A moving piece, worth sharing, worth being re-read and being passed on.
Reference: Edited excerpt, information and complete speech from Chief Logan's Lament, page 30, The American Reader, Words That Moved a Nation, Perennial Publication (2000) edited by Diane Ravitch
In 1774, there were violent clashes between Indians and whites in the Ohio River valley. Whites were reportedly enraged after a series of robberies assumed to be commited by the Indians and white soldiers wiped off a large number of Indians, including the family of Logan, the chief of the Mingo Indian tribe.
Logan was known as a friend of the whites, but the massacre, and the murder of his entire family at the hands of the whites, prompted him to retaliate. Led by Logan, the Indians went on a rampage, killed several till they were finally defeated by the Virginia militia in October 1774. After defeat, Logan refused to join the other chiefs as a supplicant before the victorious whites. Instead, he sent the following speech to Lord Dunmore, royal governor of Virginia.
Thomas Jefferson included Logan's speech in his Notes on Virginia (1784-85) ... as proof "of the talents of the aboriginals of this country, and particularly of their eloquence."
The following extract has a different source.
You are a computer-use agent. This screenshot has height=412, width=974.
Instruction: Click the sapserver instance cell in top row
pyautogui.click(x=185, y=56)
Who is there to mourn for Logan? Not one.
I appeal to any white man to say, if ever he entered Logan's cabin hungry, and he gave him not meat: if he ever came cold and naked, and he cloathed him not. During the course of the last long and bloody war Logan remained idle in his cabin, an advocate for peace. Such was my love for the whites, that my countrymen pointed as they passed, and said, "Logan is the friend of the white man." I had even thought to have lived with you, but for the injuries of one man. Colonel Cresap, the last spring, in cold blood, and unprovoked, murdered all the relations of Logan, not even sparing my women and children. There runs not a drop of my blood in the veins of any living creature. This called on me for revenge. I have sought it: I have killed many: I have fully glutted my vengeance: for my country I rejoice at the beams of peace. But do not harbour a thought that mine is the joy of fear. Logan never felt fear. He will not turn on his heel to save his life. Who is there to mourn for Logan? - Not one.